| name | intel-esimd-fuse |
| description | Expert guidance for implementing fused multi-operation kernels on Intel GPUs using ESIMD. Use this skill whenever the user needs to fuse multiple operations into a single kernel pass to minimize memory traffic, such as softmax + top-K + normalize, or any pipeline that chains reduction, selection, and normalization in one kernel. Also trigger for ESIMD softmax implementation, vectorized exp on simd<float,N> for a full row, detail::sum vs reduce pitfall (reduce silently returns 0), fused attention block selection with probability normalization, or any kernel that computes softmax probabilities and immediately selects the top-K entries.
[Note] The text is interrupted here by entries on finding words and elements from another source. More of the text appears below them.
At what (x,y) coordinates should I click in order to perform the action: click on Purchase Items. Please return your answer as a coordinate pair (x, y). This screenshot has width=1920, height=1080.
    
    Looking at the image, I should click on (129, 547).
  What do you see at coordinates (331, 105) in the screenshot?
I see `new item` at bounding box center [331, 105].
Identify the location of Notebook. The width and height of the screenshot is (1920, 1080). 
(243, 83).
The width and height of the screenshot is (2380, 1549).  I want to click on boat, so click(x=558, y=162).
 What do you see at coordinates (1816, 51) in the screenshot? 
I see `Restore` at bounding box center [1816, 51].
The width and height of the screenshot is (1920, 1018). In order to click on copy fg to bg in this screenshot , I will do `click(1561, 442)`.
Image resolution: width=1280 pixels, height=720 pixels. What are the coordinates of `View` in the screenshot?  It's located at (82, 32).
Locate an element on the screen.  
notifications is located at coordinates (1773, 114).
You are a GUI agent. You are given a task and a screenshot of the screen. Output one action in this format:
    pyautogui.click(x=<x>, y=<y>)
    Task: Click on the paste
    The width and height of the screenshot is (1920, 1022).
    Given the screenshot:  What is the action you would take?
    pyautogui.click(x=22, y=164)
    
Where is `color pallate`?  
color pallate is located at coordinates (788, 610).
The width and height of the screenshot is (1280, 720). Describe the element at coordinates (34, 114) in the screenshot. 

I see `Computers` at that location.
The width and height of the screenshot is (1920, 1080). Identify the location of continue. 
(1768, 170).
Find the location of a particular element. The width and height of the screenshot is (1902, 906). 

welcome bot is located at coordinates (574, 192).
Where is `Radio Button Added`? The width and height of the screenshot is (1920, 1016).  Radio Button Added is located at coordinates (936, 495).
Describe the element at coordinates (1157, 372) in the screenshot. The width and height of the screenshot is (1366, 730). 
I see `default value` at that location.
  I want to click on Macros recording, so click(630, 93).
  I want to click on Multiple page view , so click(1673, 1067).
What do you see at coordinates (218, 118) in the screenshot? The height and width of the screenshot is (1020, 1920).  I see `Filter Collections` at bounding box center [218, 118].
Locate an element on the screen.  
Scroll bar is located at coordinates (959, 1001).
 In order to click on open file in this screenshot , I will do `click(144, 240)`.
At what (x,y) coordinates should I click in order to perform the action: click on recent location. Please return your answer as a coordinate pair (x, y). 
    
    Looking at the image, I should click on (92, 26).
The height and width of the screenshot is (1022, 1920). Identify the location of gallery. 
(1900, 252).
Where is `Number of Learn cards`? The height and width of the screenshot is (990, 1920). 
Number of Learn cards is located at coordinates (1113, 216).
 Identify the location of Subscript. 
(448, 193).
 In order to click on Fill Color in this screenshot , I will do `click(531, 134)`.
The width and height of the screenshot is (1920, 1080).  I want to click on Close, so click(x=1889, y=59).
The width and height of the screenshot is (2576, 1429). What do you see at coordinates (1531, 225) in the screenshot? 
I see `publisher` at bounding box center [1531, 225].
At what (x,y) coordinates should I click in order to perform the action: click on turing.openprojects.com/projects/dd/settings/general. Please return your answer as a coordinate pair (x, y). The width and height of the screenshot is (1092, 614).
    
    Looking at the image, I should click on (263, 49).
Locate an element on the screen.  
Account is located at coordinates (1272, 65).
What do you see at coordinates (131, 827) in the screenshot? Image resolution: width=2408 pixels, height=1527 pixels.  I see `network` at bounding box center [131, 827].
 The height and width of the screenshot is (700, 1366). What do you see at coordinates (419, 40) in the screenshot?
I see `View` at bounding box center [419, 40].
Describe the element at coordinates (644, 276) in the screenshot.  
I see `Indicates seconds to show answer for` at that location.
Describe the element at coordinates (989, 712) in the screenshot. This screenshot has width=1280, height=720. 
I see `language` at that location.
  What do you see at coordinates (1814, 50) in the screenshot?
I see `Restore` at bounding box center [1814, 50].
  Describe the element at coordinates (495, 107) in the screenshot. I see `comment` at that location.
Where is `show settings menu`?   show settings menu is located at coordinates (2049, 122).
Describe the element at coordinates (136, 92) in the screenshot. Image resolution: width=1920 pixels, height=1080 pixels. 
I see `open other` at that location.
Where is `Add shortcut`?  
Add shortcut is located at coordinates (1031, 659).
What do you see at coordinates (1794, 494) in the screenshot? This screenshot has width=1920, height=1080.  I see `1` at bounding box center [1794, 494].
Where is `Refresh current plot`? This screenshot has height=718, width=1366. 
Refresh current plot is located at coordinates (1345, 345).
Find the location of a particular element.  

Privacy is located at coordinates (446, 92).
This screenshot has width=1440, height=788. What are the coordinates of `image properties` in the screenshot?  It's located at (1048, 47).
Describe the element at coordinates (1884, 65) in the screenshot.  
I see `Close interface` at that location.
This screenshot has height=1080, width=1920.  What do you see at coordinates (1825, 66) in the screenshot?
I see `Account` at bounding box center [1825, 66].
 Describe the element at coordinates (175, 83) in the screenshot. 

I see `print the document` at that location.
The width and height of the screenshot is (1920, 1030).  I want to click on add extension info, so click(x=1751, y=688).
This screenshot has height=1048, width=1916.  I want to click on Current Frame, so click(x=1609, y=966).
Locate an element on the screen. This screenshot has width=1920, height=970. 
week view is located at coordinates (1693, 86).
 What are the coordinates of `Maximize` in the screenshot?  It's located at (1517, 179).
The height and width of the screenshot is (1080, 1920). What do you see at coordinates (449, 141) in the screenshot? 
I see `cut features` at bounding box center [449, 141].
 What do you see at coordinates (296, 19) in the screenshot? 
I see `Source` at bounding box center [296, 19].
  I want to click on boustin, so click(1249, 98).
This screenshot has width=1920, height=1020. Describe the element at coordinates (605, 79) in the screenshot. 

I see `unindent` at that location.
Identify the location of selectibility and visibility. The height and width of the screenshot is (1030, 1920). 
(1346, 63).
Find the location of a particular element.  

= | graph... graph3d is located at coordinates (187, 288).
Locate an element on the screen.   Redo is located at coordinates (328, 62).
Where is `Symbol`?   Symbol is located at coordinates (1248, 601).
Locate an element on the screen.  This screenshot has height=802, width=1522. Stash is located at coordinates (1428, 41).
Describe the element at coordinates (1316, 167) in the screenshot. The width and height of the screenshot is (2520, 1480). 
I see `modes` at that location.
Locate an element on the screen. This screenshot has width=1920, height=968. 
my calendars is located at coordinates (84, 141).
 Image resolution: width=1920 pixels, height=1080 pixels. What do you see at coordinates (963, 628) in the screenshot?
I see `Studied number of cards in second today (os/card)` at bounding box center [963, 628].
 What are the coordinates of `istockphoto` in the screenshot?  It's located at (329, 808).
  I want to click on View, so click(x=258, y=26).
The main example is the fused softmax+topk+normalize V2 variant achieving 43.2 GB/s (43% bandwidth utilization) for seq_len=32K, N=128, K=8.
|
Intel ESIMD Kernel Fusion Patterns
This skill covers techniques for fusing multiple operations into a single ESIMD kernel
pass, eliminating intermediate global memory round-trips. The primary example is the
fused softmax + topK + normalize pipeline, but the patterns generalize to any
chain of per-row operations that can share data through registers.
Version: 2.0.0
General Fusion Principles
- One load, multiple operations: Load data once into registers, then chain all
operations (reduction, selection, normalization) without writing intermediates to
global memory.
- Register data sharing: Pass data between fused stages via
simd<T, N> registers
rather than SLM or global memory.
- Single store at the end: Write only the final result to global memory.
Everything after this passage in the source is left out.